Substring with Concatenation of All Words

Substring with Concatenation of All Words

What is this problem about?

This "Hard" rated problem asks you to find all starting indices of substrings in s that are a concatenation of every word in a given list words exactly once. All words in the list have the same length. The order of the words in the substring does not matter. For example, if words is ["foo", "bar"], both "foobar" and "barfoo" are valid substrings. This requires finding "permutations" of the word list within a larger string.

Why is this asked in interviews?

This is a classic question at Apple, Microsoft, and Google. It is a complex application of the Sliding Window and Hash Map patterns. It tests your ability to handle multiple constraints: the words have a fixed length, they must all be used, and they must be contiguous. It's a great test of performance optimization, as a naive approach will be too slow. It also assesses your ability to write clean code for a multi-step logic.

Algorithmic pattern used

The optimal approach uses a Sliding Window with Hash Maps.

1. Create a frequency map of all the words in the words list.
2. Since all words have length L, you can run the sliding window L times, starting at indices 0, 1, ..., L-1.
3. In each pass, you move a window of size len(words) * L.
4. You maintain another hash map of the words found in the current window.
5. If the current word is not in the original map, reset the window.
6. If the current word's frequency exceeds the target frequency, shrink the window from the left.
7. If all words are matched, record the starting index.

Example explanation (use your own example)

s = "barfoobazbitfoobaz", words = ["foo", "baz"] Word length L = 3.

1. Window size = 2 * 3 = 6. Target map: {"foo": 1, "baz": 1}.
2. Pass 1 (start at 0): "barfoo" (invalid), "foobaz" (Valid! Index 3), "bazbit" (invalid).
3. Pass 2 (start at 1): "arfoob" (invalid)...
4. Pass 3 (start at 2): "rfooba" (invalid)... Wait, "foobaz" starts at index 3. Let's check "foobaz" at the end. At index 12, "foobaz" is another match. The results would be [3, 12].

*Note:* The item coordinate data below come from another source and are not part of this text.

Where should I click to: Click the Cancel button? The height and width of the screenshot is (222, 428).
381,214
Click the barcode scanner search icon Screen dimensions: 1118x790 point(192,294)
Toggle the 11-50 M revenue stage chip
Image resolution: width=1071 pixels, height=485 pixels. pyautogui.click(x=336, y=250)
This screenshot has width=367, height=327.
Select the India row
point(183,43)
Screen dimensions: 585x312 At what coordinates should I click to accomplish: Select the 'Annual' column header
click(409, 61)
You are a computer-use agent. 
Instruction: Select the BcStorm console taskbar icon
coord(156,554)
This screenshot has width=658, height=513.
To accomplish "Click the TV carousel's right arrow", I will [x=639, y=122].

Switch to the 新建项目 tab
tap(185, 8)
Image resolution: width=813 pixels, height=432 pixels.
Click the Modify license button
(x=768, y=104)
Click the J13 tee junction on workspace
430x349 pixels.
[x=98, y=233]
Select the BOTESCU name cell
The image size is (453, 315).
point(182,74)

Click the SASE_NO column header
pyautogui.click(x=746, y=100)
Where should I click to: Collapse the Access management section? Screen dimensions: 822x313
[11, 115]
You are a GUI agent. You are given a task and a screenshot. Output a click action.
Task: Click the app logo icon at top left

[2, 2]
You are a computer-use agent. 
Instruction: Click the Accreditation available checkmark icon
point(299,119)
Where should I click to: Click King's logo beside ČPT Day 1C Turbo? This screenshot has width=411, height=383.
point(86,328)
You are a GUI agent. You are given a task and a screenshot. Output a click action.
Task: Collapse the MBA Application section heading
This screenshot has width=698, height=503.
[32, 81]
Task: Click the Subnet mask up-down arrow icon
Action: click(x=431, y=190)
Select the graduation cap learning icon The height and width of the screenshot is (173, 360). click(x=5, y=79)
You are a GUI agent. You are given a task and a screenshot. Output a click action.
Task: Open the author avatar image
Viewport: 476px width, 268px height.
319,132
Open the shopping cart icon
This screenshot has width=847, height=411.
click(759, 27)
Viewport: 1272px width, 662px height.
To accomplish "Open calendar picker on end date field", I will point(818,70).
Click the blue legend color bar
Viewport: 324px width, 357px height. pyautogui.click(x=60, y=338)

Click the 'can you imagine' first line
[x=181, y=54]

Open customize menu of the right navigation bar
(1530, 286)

Common mistakes candidates make

A common mistake is not running the sliding window L times. Many candidates only run it once from index 0, missing potential matches that start at indices 1 or 2. Another mistake is recreating the hash map for every single window, which is very inefficient. Instead, you should add and remove words from a single hash map as the window slides. Finally, failing to handle cases where the string s is shorter than the total length of all words is a common edge case error.

Interview preparation tip

To master the Substring with Concatenation of All Words interview pattern, focus on the "Sliding Window with a Step" logic. The fact that all words are the same length is the key piece of information—use it! Explain to your interviewer how you are using the hash map to keep track of the "remaining words" needed for a match.